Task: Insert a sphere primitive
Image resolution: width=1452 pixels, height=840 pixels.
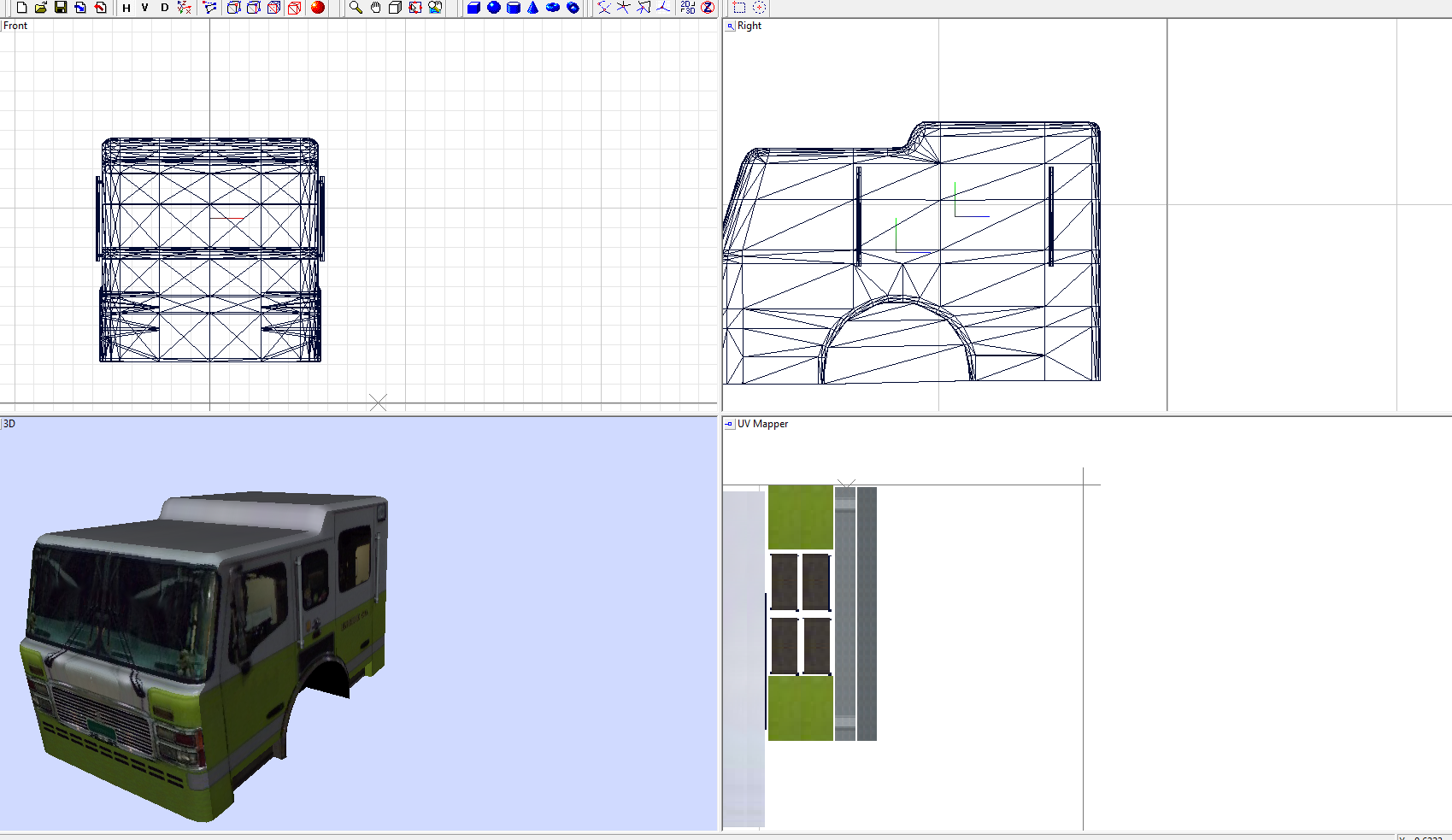Action: pos(492,8)
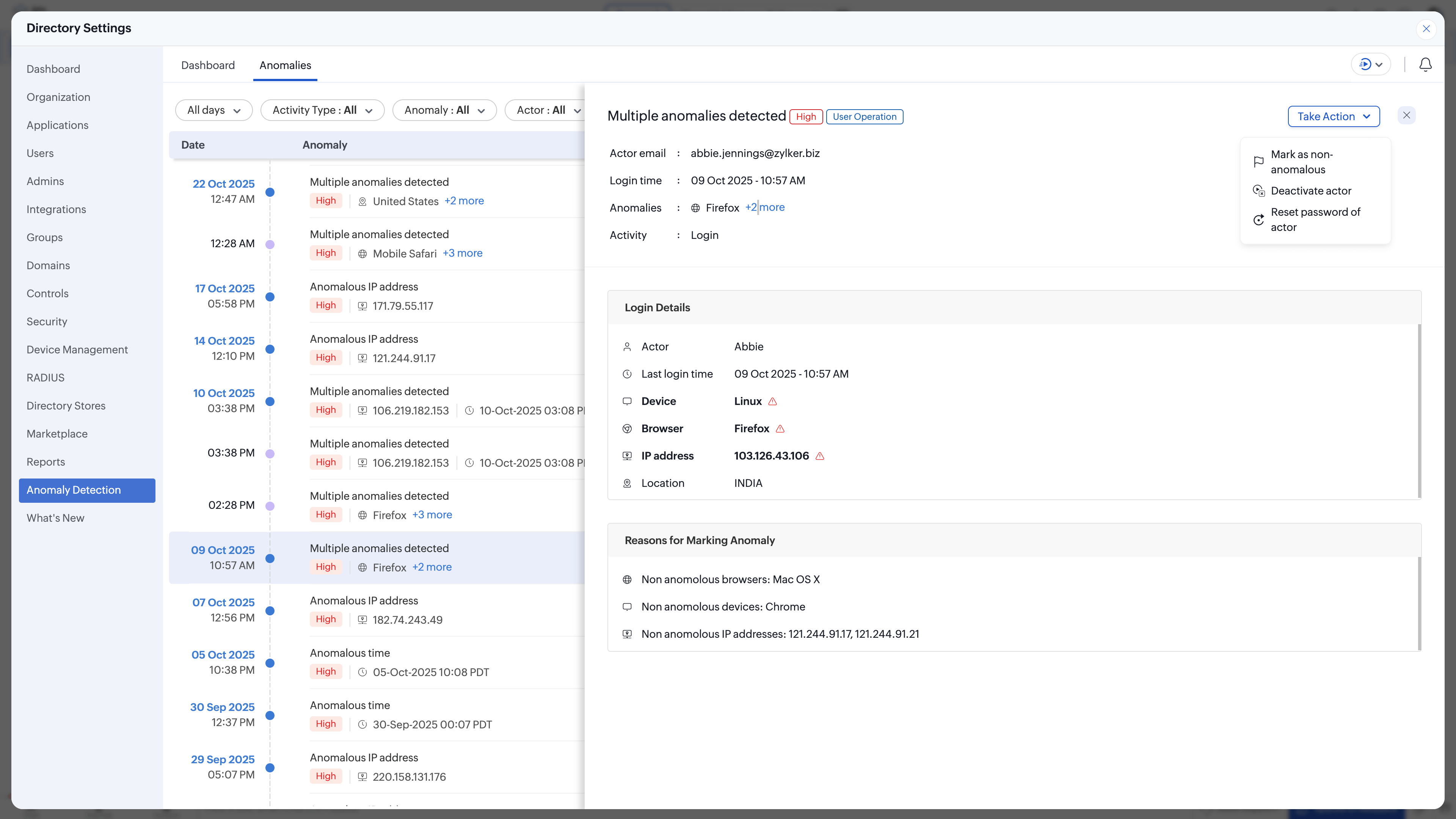
Task: Close the anomaly detail panel
Action: pyautogui.click(x=1407, y=115)
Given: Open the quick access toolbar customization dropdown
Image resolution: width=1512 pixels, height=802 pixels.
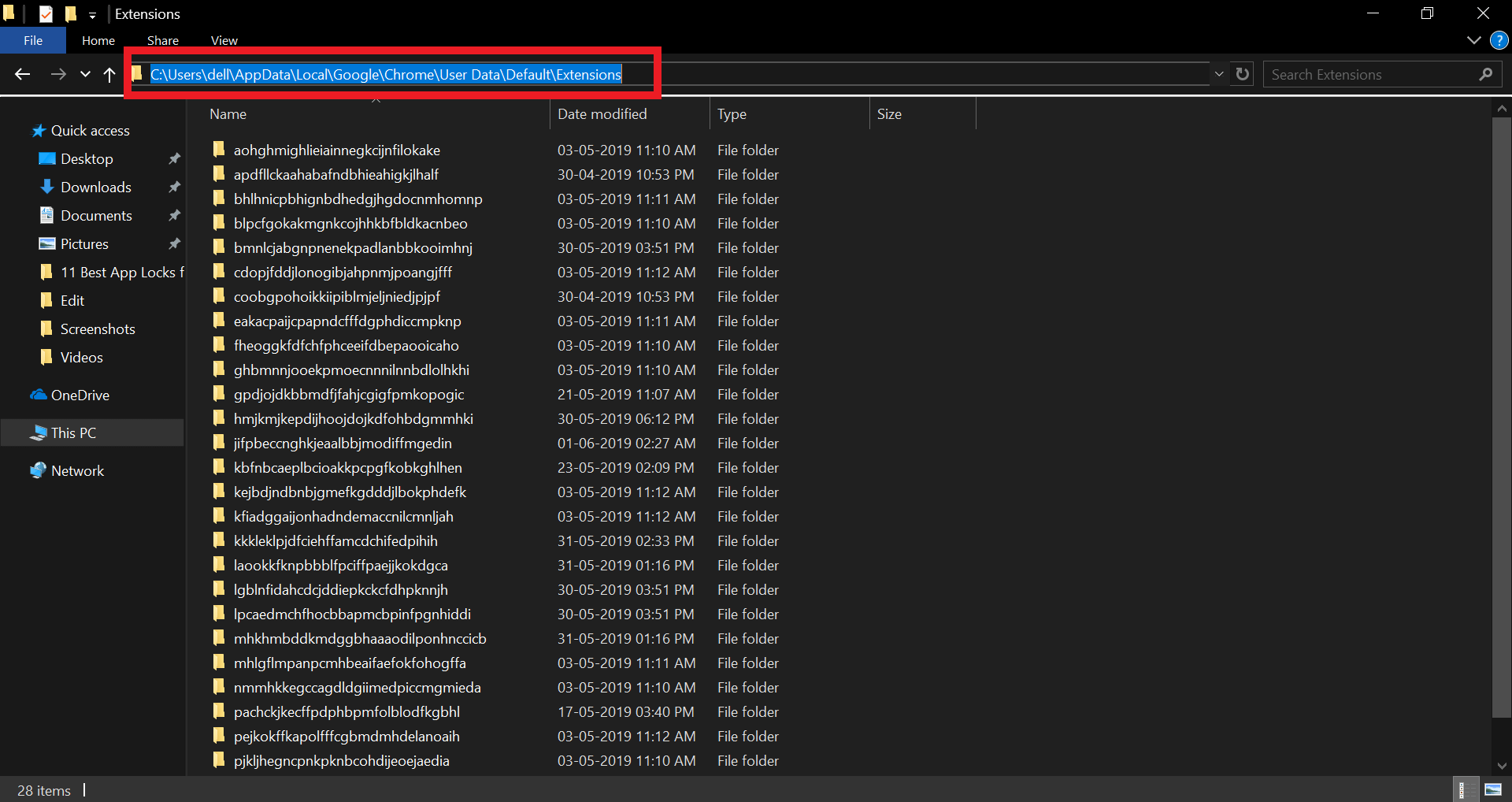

----

■ **What the task asks**
Pictures don't belong in the copy. Restate all the entries exactly.

■ **Reply to the task**
Task: Insert a sphere primitive
Image resolution: width=1452 pixels, height=840 pixels.
Action: pos(492,8)
Task: Close the anomaly detail panel
Action: pyautogui.click(x=1407, y=115)
Given: Open the quick access toolbar customization dropdown
Image resolution: width=1512 pixels, height=802 pixels.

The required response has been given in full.